Actually, as Fred Kaplan very thoroughly explains at Slate today, arguments for and against a “no first use of nuclear weapons” declaration go all the way back to the earliest stage of the Cold War, when a series of U.S. presidents from both parties believed it was critical to offer our allies an assurance that a Communist invasion would be — or at least might be — met with a nuclear response. The very specific context was the likelihood that Soviet forces could sweep through Western Europe before a conventional response from the U.S. would take shape, though the failure to threaten North Korea with nuclear weapons prior to its invasion of South Korea in 1950 was also an issue. As Kaplan recalls, you didn’t have to believe America would actually drop the Big One to think it was prudent to keep potential aggressors mindful of the possibility.
It wasn’t just a few crazy generals who made this argument. The leaders of West Germany and other European nations — civilian and military — believed it, too. The threat of nuclear first-use — the assurance that we would risk New York for Paris, or Washington for London — lay at the heart of the U.S. security guarantee for the NATO alliance. It was — and still is — called “extended deterrence” and the “nuclear umbrella.”
As Tapper noted in asking Warren the original question, Barack Obama considered shelving this Cold War approach and making a “no first use” declaration.
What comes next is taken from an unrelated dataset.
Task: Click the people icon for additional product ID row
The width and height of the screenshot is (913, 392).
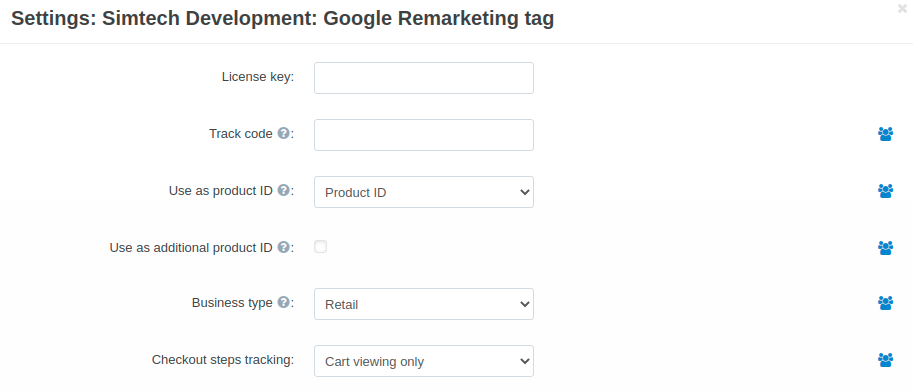Action: click(885, 248)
But eventually he demurred, fearing negative reaction from allies and also acknowledging that first use of nukes might be appropriate if something even scarier — such as biological weapons — was first deployed by adversaries. Obama did change policy somewhat, though:
He came up with this formula: The United States would not use nuclear weapons first against countries that (a) did not possess nuclear weapons and (b) had signed, and were abiding by, the Non-Proliferation Treaty. This preserved the option of going first against what many considered the main threats—Russia, China, North Korea, and (if it ever developed a bomb, as it seemed to be doing at the time) Iran.
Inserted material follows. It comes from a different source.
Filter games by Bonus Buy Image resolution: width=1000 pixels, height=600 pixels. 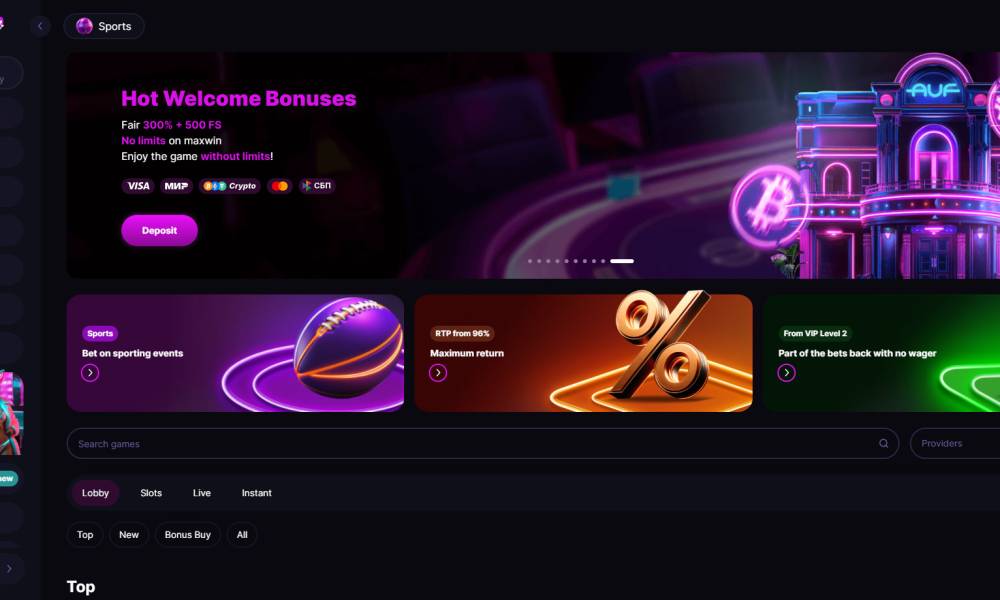[x=188, y=535]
That became U.S. policy — and, though few noticed, the Trump administration’s Nuclear Posture Review, signed in 2018 by then–Secretary of Defense James Mattis, preserved that language precisely.
Someone suggested we needed this thread, so here we are. First question, should we have a 'no first strike policy'. I don't think so, if only to keep our options open. Obama's formula is a solid one, and if we kept that I wouldn't mind.